## PASSAGE TO READ
_ _ _ _

Changes in language_model_learner (release 1.0.43)

I have built a text classifier using the approach taken for IMDB in the MOOC. I updated fastai today and found some changes to language_model_learner. If I understood correctly the API now requires arch to be defined which then (for AWD_LSTM at least) pulls in pre-trained weights as default.

I updated my code to reflect the change:

learn_lm = language_model_learner(data_lm, AWD_LSTM, drop_mult=0.3)

Running learn.lr_find seemed to give similar results to that I got in the past.


However, when I start to train (I have tried different lr) I don’t seem to get any improvement in accuracy at all. Previously, I could train final layers (i.e. prior to unfreezing) for around 15 epochs and see significant improvement.

learn_lm.fit_one_cycle(5, 1e-1, moms=(0.8,0.7))


Has anyone else seen issues with this latest release ? Am I missing something in these changes ? The predictions I am getting via the language model are now quite poor whereas I was getting sensible output (in context of my data) with the previous release.

1 Like

Your code is correct for the new API. Are you using the same batch size / learning rate as before? Asking because 1e-1 seems very big.

Thanks for responding. I have not changed batch size (it is default). I am not sure if the learning rate got changed but it doesn’t seem to make much difference what I use now.

Here, for example, with 1e-3:


Now that is weird because even the IMDB sample example trains better than this when unfrozen. Are you sure you use the default tokenization of fastai? Where using URLs.WT103_1 before?

Yeah I’m trying to run the same camvid stuff I was running yesterday and something is… different. When I train accuracy is near zero and doesn’t improve. Tried zapping everything and rerunning notebook from scratch but the same thing is happening.

Yes, I am using default tokenization with TextLMDataBunch.from_csv and was previously using pretrained_model=URLs.WT103_1 with language_model_learner.

I am running my notebook on Windows (and was before too).

I am also having doubts on both learner accuracy and beam_search prediction. This is what I get on IMDB after unfreeze (using train and test folders, 5e-3 LR). The beam_search prediction was kind of repetitive (see ex. This kernel was run before 1.0.43 was released (dev version) but I believe the issue is still the same. I am currently running same IMDB with 1.0.37 to double check.

_ _ _ _

## EXERCISE GOAL
Write out the part of the forum thread on language_model_learner that opens with the words containing "However, when I" and closes with "see significant improvement.". The entries that come next have no connection to the forum thread above.

[Word and element pointing entries]
_ _ _ _

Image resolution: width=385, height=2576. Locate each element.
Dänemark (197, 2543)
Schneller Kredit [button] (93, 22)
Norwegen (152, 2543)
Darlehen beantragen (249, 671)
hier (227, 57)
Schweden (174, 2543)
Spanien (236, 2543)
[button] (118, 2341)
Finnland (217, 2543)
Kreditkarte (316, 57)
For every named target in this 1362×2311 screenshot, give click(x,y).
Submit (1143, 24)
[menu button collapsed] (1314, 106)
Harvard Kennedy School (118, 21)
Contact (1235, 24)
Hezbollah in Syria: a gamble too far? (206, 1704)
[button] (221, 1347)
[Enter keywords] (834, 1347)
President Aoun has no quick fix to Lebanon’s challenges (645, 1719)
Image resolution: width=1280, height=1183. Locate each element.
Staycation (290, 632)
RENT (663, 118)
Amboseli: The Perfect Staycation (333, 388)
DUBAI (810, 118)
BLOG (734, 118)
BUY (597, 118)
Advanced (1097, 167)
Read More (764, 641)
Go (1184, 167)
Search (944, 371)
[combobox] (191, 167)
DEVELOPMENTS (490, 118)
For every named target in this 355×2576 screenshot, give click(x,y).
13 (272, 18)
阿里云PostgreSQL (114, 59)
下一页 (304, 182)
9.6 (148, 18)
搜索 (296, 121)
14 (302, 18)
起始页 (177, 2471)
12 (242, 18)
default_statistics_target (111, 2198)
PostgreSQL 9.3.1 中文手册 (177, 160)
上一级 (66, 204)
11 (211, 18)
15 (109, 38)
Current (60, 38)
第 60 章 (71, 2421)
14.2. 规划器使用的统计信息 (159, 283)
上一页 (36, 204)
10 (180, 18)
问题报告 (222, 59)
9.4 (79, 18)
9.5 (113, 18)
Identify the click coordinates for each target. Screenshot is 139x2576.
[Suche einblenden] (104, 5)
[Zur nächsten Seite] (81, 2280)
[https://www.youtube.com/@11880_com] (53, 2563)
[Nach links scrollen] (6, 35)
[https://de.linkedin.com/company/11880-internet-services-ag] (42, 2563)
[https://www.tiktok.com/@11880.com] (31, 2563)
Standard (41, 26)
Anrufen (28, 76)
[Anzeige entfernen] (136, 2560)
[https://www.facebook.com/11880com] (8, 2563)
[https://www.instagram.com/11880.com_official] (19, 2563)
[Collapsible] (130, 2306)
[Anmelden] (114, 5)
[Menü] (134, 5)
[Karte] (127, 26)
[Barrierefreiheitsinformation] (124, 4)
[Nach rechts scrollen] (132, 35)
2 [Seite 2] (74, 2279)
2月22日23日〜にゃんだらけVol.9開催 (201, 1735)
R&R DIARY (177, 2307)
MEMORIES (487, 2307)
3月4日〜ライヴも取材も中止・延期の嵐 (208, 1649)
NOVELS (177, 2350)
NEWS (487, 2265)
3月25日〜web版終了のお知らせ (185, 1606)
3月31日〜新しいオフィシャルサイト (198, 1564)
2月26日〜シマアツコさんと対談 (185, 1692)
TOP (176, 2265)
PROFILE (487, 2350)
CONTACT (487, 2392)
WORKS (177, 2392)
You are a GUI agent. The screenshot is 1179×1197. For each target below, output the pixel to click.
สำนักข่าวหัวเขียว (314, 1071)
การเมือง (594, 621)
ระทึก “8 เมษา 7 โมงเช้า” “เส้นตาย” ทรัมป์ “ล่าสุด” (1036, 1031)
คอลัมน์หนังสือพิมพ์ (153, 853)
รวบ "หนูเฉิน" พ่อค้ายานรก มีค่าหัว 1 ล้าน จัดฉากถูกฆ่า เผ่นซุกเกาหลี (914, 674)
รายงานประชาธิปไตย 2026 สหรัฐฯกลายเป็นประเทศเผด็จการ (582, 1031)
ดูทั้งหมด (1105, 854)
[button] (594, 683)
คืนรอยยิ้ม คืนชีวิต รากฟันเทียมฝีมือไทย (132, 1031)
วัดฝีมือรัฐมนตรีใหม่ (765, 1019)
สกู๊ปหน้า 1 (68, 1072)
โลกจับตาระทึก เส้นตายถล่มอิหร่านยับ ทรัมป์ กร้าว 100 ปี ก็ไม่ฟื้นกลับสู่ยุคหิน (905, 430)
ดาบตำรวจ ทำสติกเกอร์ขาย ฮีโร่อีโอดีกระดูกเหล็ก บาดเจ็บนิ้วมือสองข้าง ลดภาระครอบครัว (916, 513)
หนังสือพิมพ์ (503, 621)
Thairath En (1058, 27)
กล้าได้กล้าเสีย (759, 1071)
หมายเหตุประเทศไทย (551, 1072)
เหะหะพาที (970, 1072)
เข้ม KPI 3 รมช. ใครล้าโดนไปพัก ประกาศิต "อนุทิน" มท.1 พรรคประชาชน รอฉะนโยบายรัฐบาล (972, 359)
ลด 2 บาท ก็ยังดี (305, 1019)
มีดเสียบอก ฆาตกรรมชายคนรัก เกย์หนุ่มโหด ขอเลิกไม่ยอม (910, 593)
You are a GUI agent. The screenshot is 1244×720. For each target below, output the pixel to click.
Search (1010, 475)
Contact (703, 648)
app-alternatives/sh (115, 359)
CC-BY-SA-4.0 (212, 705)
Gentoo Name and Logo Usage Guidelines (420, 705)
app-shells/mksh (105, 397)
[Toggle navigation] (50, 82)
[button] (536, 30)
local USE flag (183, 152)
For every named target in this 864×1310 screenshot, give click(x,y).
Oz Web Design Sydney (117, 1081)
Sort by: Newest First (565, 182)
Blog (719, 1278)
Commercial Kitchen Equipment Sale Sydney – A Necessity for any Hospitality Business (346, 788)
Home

_ _ _ _

## COMPLETE RESPONSE
However, when I start to train (I have tried different lr) I don’t seem to get any improvement in accuracy at all. Previously, I could train final layers (i.e. prior to unfreezing) for around 15 epochs and see significant improvement.